• [Your objective]
The lines to repeat are those below from the one containing "More (323, 1259)" down to the one containing "privacy policy (200, 2358)", both included; reproduce them exactly and nothing else.

(Data for processing)

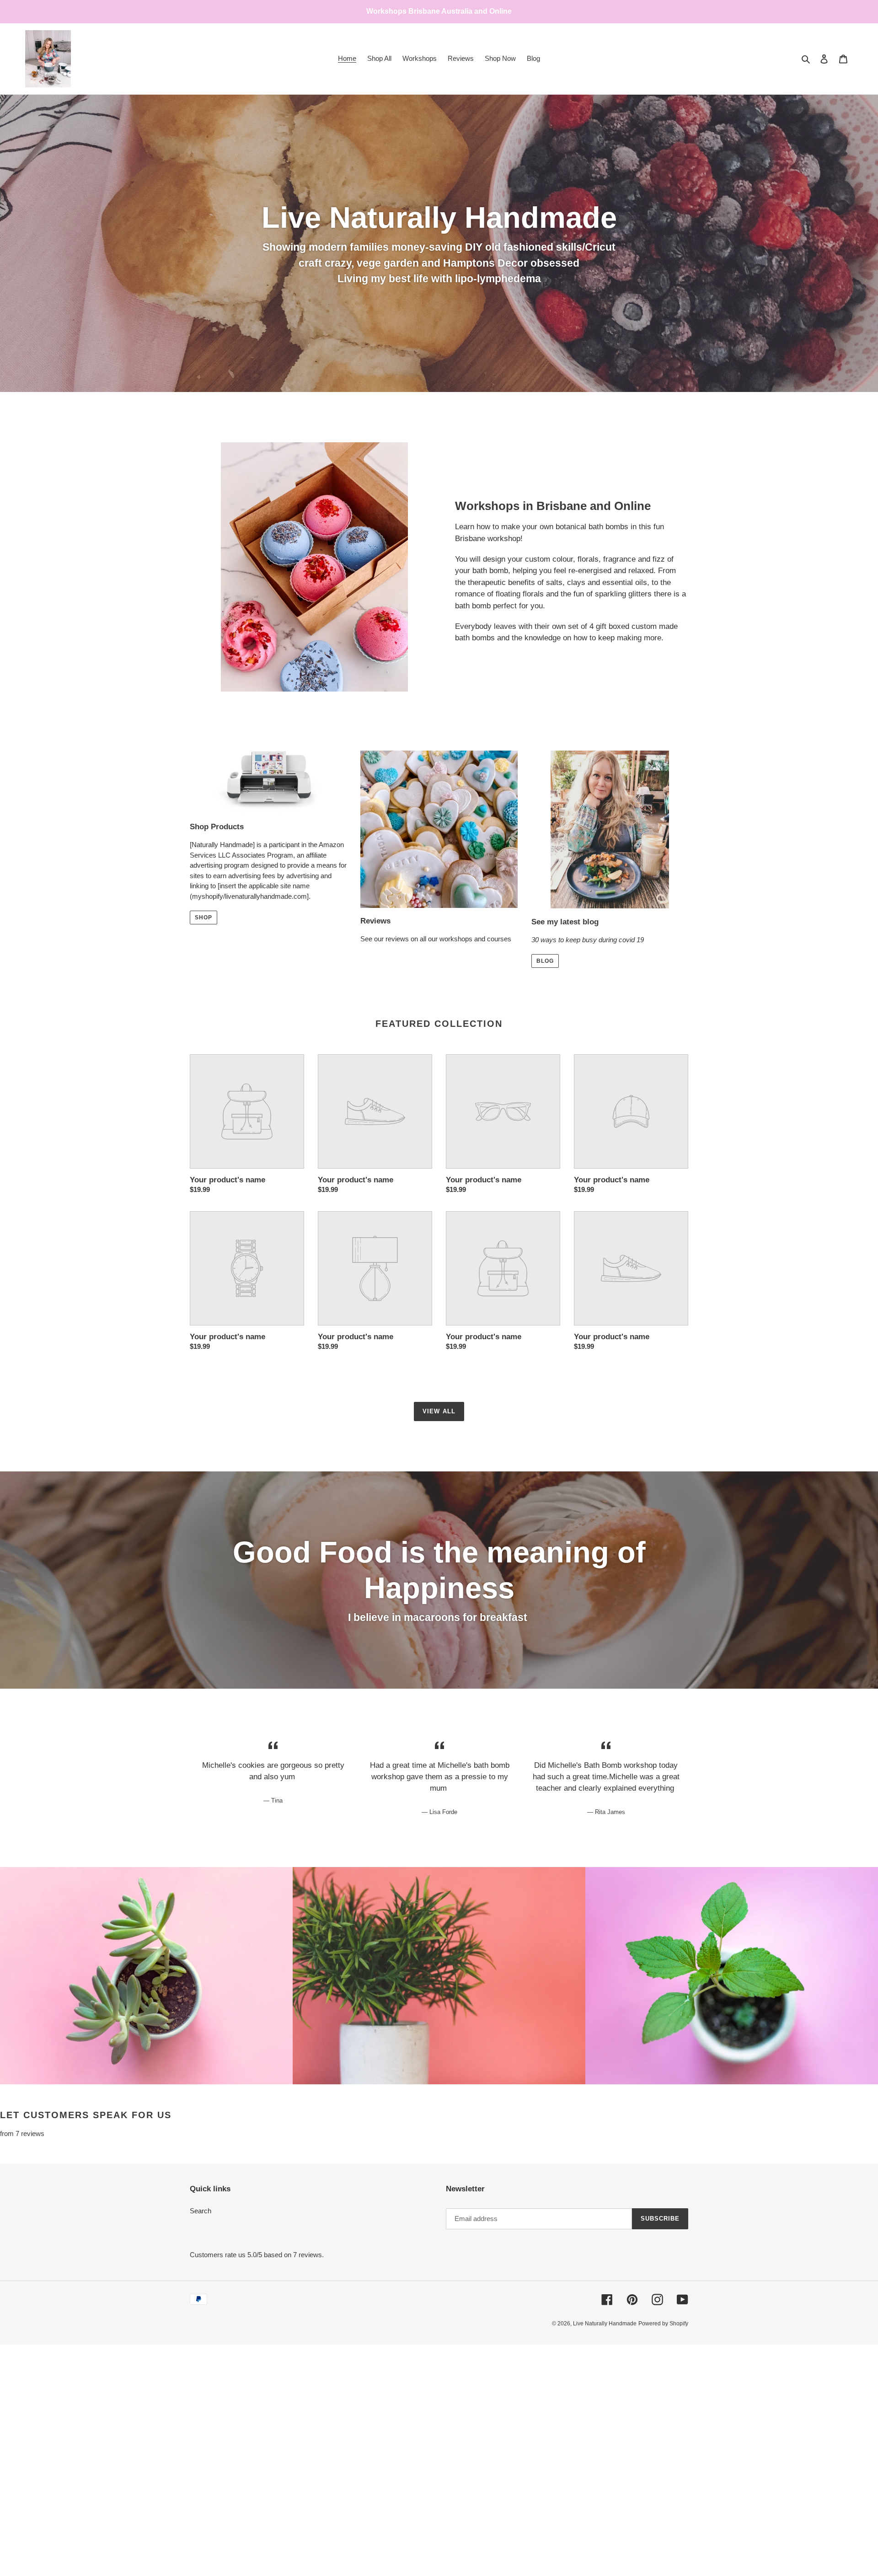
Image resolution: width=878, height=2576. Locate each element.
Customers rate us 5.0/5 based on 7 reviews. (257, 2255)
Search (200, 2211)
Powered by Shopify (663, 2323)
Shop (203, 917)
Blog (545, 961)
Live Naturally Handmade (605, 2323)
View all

(End Data for processing)
(Data for processing)

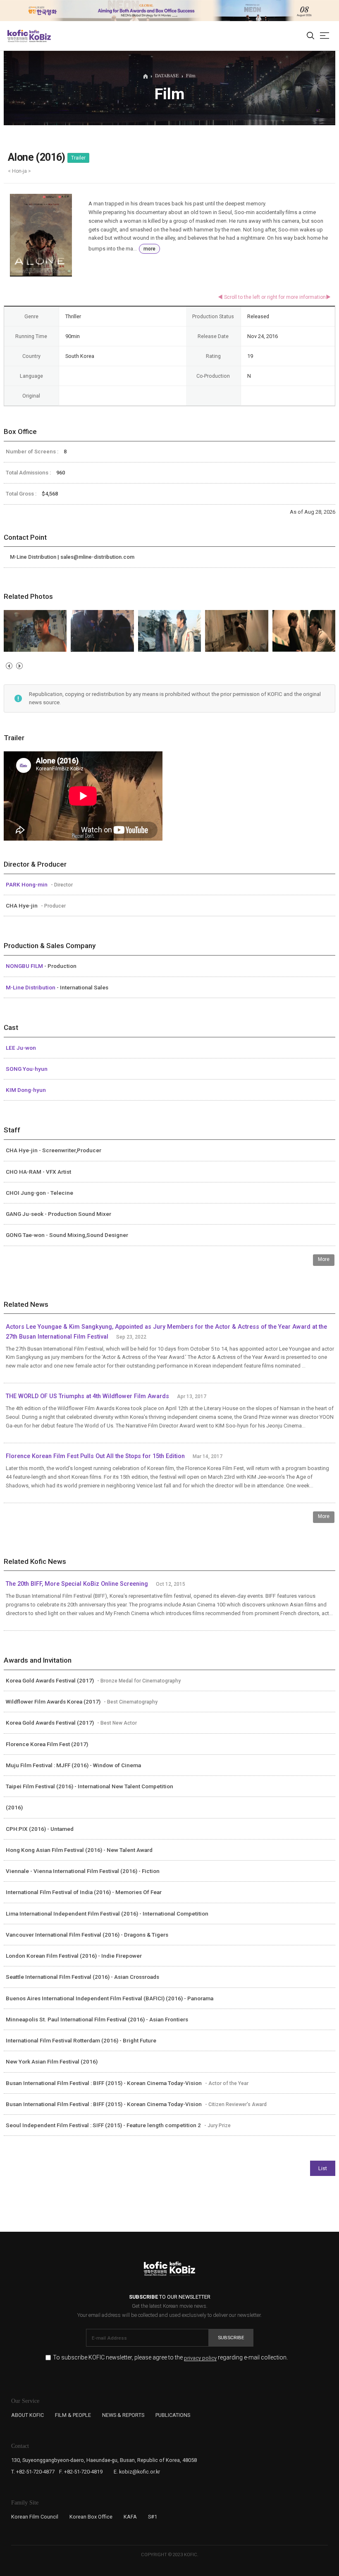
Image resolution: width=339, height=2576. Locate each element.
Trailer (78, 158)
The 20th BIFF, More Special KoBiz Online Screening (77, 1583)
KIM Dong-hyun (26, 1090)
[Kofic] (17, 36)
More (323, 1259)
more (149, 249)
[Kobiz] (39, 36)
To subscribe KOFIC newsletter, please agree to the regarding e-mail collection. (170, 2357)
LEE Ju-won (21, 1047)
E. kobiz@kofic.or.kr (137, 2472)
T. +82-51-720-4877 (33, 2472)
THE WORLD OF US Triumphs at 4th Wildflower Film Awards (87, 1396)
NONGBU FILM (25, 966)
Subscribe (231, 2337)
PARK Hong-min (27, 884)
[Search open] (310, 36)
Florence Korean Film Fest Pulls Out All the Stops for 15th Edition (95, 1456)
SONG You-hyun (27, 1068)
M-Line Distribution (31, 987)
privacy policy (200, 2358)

(End Data for processing)
(Data for processing)

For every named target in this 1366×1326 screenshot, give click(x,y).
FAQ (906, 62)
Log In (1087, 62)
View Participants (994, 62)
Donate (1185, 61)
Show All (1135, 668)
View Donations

(End Data for processing)

• [Response box]
More (323, 1259)
more (149, 249)
[Kobiz] (39, 36)
To subscribe KOFIC newsletter, please agree to the regarding e-mail collection. (170, 2357)
LEE Ju-won (21, 1047)
E. kobiz@kofic.or.kr (137, 2472)
T. +82-51-720-4877 (33, 2472)
THE WORLD OF US Triumphs at 4th Wildflower Film Awards (87, 1396)
NONGBU FILM (25, 966)
Subscribe (231, 2337)
PARK Hong-min (27, 884)
[Search open] (310, 36)
Florence Korean Film Fest Pulls Out All the Stops for 15th Edition (95, 1456)
SONG You-hyun (27, 1068)
M-Line Distribution (31, 987)
privacy policy (200, 2358)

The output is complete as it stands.